Each model is unique, like an ice cream flavor. Taking away your favorite flavor can be frustrating, especially if that model does things that other models don’t (like mid-sentence completion). We hope there’s solace in the fact that when models are retired, the recovered development resources are reinvested into better models and new features that make AI Dungeon a better experience for you.
Today here’s the % breakdown of model usage for various models:
MythoMax 73%
TieFighter 17.8%
Mixtral 8.8%
Griffin 0.4%
Mixtral 79%
MythoMax 8%
WizardLM 8x22B 5%
TieFighter 4%
Llama 3 70B 2%
Dragon 1%
GPT-4-Turbo 0.5%
ChatGPT 0.4%
Griffin 0.01%
You’ll notice a few things. MythoMax is our most popular model, even capturing some use from paid players who have access to all the models. Mixtral is the clear favorite for premium players.

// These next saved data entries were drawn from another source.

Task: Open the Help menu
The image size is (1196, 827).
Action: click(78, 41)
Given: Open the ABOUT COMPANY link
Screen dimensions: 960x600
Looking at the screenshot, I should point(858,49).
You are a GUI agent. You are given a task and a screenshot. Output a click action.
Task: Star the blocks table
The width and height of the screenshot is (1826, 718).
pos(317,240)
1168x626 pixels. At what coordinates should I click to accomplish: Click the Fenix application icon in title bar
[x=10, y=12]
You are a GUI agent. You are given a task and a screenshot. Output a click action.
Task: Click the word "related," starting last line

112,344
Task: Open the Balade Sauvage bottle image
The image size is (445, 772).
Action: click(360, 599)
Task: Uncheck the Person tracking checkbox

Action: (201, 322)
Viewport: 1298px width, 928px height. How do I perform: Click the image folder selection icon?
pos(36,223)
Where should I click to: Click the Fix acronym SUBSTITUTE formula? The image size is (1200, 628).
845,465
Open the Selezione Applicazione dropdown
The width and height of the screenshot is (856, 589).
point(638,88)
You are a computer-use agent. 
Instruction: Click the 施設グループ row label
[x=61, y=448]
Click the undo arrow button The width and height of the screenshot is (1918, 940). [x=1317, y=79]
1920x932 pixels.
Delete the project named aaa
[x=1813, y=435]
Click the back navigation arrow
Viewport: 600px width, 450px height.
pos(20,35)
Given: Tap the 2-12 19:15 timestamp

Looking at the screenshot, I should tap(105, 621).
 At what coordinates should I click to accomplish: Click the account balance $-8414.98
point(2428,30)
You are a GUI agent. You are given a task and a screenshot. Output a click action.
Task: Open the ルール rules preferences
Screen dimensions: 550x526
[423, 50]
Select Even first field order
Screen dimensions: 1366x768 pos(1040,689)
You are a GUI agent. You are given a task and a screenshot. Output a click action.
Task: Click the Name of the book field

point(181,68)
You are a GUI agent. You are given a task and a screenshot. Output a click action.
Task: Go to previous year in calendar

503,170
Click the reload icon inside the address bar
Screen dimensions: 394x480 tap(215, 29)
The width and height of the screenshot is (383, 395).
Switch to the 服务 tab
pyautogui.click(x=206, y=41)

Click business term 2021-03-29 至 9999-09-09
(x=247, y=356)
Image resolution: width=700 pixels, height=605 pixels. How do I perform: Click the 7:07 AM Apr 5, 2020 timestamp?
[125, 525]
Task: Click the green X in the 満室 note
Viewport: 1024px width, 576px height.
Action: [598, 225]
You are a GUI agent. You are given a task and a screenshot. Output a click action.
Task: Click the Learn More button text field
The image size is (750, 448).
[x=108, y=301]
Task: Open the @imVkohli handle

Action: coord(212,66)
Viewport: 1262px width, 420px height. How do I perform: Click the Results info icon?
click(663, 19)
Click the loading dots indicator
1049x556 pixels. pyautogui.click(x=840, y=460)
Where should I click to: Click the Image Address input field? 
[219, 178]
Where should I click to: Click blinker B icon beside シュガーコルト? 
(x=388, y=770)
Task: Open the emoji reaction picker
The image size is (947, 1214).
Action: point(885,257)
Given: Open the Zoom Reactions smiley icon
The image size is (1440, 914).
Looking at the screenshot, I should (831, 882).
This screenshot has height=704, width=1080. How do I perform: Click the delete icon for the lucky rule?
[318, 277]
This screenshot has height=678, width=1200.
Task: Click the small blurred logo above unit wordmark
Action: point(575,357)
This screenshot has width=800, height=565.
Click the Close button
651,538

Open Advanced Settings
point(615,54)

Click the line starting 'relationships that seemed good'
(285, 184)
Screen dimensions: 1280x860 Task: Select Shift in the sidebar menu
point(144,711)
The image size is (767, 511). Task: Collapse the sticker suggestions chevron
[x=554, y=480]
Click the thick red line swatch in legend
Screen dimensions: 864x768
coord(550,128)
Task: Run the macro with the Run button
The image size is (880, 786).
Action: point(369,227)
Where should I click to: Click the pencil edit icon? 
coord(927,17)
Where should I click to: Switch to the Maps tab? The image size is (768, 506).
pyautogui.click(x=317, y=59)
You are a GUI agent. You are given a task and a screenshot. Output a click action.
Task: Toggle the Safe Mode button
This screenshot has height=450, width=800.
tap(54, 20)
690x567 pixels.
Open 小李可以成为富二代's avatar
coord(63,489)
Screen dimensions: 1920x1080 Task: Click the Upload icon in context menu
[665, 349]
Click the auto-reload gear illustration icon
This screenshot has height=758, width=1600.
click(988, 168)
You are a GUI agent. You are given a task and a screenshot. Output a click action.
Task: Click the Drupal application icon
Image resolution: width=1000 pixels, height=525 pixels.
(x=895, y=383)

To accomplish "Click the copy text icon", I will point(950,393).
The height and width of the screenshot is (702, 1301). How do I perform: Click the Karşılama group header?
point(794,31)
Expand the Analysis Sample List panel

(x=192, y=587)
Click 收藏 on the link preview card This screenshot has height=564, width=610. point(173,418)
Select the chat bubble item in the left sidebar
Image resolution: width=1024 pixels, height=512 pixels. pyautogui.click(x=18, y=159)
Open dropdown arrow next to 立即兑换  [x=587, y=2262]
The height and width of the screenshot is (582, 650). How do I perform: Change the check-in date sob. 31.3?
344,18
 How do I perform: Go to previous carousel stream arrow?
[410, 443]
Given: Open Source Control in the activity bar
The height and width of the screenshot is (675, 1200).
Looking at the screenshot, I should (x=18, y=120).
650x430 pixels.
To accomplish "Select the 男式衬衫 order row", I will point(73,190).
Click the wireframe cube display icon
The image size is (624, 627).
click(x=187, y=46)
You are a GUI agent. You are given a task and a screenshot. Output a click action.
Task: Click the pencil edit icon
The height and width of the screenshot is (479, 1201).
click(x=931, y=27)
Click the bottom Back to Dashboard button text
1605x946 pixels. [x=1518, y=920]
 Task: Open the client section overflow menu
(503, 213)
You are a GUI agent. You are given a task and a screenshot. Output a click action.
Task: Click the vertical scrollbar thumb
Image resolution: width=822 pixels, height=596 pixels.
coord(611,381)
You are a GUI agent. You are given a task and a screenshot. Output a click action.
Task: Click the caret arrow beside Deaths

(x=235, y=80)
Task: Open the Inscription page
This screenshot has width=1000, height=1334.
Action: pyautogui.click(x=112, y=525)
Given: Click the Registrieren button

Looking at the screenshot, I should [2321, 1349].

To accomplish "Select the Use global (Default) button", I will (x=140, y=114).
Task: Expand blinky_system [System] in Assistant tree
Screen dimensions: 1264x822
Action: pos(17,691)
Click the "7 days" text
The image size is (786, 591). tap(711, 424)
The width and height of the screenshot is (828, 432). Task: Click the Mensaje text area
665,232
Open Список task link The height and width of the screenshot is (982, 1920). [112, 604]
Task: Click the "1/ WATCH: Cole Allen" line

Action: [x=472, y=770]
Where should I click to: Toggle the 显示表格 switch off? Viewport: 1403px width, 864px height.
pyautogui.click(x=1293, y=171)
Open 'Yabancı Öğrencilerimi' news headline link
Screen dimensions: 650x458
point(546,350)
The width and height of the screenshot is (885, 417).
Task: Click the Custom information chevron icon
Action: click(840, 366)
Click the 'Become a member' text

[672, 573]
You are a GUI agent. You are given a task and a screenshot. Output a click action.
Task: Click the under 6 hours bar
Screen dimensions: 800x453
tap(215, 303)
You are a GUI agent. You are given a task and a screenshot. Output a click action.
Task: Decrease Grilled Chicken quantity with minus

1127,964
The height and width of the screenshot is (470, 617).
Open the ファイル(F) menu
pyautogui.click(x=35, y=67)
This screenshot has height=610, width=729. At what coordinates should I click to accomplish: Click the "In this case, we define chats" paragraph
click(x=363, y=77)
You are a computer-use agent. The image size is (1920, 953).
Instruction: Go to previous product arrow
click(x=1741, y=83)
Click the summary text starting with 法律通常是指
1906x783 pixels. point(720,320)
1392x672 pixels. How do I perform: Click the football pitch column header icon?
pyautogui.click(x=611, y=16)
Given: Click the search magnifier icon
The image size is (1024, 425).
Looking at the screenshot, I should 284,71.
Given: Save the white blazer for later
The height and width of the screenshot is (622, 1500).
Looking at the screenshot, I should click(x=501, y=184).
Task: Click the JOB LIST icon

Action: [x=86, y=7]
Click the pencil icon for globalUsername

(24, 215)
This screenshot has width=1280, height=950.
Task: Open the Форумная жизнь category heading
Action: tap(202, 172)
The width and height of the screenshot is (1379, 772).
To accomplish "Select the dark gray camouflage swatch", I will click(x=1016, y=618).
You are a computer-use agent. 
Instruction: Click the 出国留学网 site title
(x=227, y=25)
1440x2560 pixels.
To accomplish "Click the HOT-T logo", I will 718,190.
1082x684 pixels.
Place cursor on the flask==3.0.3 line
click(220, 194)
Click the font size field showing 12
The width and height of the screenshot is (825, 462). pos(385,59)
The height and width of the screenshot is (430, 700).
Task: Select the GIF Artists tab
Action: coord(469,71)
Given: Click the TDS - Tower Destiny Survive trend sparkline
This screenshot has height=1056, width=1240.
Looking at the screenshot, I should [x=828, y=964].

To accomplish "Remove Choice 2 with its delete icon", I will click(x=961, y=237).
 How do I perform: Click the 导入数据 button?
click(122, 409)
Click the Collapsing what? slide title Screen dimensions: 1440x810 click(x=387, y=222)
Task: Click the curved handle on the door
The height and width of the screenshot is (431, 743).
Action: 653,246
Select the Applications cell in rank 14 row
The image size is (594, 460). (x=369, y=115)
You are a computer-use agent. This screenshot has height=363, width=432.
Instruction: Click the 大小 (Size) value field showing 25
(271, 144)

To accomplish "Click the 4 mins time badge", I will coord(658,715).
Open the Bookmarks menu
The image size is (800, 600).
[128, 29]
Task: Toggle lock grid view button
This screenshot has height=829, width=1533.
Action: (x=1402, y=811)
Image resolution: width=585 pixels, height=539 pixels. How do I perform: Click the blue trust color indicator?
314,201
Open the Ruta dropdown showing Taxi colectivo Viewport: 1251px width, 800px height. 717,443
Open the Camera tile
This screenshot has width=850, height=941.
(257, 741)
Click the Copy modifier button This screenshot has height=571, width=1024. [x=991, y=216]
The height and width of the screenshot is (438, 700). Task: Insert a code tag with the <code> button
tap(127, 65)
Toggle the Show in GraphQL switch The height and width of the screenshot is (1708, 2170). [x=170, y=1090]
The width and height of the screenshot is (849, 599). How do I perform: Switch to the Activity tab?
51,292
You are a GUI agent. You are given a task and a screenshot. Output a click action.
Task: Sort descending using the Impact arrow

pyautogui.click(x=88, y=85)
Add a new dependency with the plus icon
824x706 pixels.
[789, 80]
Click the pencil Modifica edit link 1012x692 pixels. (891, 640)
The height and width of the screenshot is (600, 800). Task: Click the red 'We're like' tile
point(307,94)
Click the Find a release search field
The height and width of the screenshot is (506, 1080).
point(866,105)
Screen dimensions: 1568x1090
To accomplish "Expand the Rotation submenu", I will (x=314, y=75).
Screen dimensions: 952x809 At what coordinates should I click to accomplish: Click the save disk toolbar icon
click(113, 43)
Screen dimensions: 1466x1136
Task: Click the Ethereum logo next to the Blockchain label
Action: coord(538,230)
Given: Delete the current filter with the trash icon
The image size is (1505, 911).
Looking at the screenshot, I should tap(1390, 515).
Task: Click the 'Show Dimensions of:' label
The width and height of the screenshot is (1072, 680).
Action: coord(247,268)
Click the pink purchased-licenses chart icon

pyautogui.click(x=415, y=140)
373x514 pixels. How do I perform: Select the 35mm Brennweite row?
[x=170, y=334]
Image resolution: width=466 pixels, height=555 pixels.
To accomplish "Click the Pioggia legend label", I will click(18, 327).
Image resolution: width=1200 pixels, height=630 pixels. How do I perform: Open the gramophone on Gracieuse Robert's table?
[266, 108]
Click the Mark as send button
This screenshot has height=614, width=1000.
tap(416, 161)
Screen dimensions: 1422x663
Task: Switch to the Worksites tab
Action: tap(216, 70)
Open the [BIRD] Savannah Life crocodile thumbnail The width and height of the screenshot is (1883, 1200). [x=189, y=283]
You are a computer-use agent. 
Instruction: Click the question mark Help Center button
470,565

Because of the advances in tech as well as low usage, we will be retiring Griffin, Dragon, and ChatGPT models on May 31st, 2024. Griffin, while it’s served us well, has exceptionally low usage, the worst uptime of all our models, and a high rate of errors. It requires more developer maintenance than all other models we offer. Dragon and ChatGPT also have lower usage now. Retiring models enables us to focus on other product work including additional model improvements, bug fixing, and building new features.
GPT-4-Turbo is somewhat of an outlier. Despite its moralizing, it’s one of the best story writing models available. Players who use it love it! While its usage rate is low relative to other models, it’s actually well represented for a model only available to Legend and Mythic tiers, though it’s clear players still favor Llama 3 70B and WizardLM 8x22B. We are evaluating the recently announced GPT-4o as a potential replacement for GPT-4 Turbo which could mean offering higher context lengths. Although venture-funded OpenAI says they’ll offer limited use of GPT-4o for free through their own ChatGPT client, it will not be a free model for API users (like AI Dungeon), so it will still be a premium model for us. First, though, it needs to pass the evaluations we’ve outlined above.
This was a deeper peek into our approach to models than we’ve ever given. We hope it’s clear that we spend a lot of time thinking about which models we can offer to you and how to provide them best.
Thank you to all who have given feedback on our AI models. We will continue to communicate as much as we can about models and planned model improvements. It’s exciting to realize AI will only get better from here. The past few months have shown us just how fast things can change. And we’re excited to explore with you how much better role play can be as AI keeps improving.